A Senate bill that seeks to establish a shared savings model to help increase access and encourage physician use of biosimilars was introduced.
Earlier this week, a pair of bipartisan senators introduced S 4134, a bill that aims to lower health care costs and increase access to biosimilars by instructing CMS to develop a shared savings model for biosimilars.
S 4134, the Increasing Access to Biosimilars Act of 2020, is co-sponsored by Senators John Cornyn, R-Texas, and Michael Bennet, D-Colorado, and was referred to the Committee on Finance.

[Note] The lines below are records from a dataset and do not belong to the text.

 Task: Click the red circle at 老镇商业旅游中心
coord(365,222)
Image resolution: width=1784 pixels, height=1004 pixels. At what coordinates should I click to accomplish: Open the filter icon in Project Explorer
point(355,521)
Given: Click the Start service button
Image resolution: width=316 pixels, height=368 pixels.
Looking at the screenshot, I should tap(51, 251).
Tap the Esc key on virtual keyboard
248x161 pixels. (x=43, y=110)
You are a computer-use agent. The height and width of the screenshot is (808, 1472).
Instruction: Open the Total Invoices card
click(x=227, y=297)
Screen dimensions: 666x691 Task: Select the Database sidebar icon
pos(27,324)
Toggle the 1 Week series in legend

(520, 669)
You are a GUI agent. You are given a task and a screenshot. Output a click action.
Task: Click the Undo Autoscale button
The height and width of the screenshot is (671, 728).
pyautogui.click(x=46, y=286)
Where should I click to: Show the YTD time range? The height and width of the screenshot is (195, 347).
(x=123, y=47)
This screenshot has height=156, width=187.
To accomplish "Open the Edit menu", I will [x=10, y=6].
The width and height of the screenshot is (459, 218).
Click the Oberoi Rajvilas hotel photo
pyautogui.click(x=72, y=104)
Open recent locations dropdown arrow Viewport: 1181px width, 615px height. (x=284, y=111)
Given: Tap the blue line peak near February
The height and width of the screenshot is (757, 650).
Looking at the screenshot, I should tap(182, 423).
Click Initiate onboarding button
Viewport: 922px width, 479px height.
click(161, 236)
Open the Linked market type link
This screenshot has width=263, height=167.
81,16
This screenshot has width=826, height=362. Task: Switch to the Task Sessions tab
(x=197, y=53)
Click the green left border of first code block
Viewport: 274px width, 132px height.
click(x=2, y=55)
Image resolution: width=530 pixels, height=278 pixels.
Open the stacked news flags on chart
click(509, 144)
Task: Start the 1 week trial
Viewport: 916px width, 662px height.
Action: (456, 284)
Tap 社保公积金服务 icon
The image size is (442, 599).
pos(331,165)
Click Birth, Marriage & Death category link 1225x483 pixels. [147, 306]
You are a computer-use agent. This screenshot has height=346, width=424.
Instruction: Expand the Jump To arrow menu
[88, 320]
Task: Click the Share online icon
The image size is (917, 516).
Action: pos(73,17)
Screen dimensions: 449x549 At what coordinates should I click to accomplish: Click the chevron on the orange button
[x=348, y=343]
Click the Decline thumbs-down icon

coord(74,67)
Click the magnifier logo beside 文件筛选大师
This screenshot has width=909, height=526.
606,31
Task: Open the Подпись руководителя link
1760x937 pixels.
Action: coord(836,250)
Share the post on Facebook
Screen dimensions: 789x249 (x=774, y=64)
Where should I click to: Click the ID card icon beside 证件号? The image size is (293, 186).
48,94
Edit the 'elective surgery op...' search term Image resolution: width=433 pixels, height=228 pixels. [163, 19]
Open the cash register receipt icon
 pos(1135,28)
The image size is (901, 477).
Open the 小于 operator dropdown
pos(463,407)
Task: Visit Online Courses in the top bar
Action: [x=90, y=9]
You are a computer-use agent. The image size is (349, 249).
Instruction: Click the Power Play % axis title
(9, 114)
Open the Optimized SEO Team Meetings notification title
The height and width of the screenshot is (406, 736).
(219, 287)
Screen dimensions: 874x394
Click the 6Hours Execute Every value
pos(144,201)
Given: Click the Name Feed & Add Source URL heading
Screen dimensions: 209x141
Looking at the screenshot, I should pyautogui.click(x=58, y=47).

“Seniors have been hit hard by skyrocketing costs for the prescription drugs they need....This legislation would encourage competition by promoting the use of biosimilars, which have a lower out-of-pocket cost but provide the same potentially lifesaving benefits," said Cornyn in a statement.
“Prescription drug costs have drastically increased in recent years, placing a major financial burden on seniors, minority communities, and millions of Americans living on fixed incomes who require their prescribed medication to live their life,” added Bennet. “This bipartisan legislation would share lower-cost biosimilars with patients, saving them and our health care system billions of dollars.”
Shared savings is a payment strategy that offers providers a percentage of any net savings realized to encourage them to reduce health care spending for a defined patient population.
The Biosimilars Forum, an advocate of the bill, said "as the coronavirus crisis continues to be an economic strain on the federal government and our health care system, this commonsense, cost-saving policy is a win-win for the government and U.S. taxpayers — providing significant health care cost savings across the system."
Biosimilar manufacturer Mylan also supports the new legislation.
The bill is a companion to HR 6179, which was introduced in Congress in March.
Another bill introduced in March was S 3466, which would allow $0 co-pays for seniors prescribed biosimilars under Medicare Part B.
S 3466 was introduced in the Senate by Sens Martha McSally, R-Arizona, and Doug Jones, D-Alabama, and would waive all out-of-pocket expenses for biosimilar products for beneficiaries of Medicare Part B programs. The waiver would apply for the first 5 years that a biosimilar is on the market. This Senate legislation has a companion bill that was introduced in the House in October 2019.
A poll released earlier this year said that Americans support the idea of shared savings, but the same poll noted that most Americans (65%) still do not know what biosimilars are.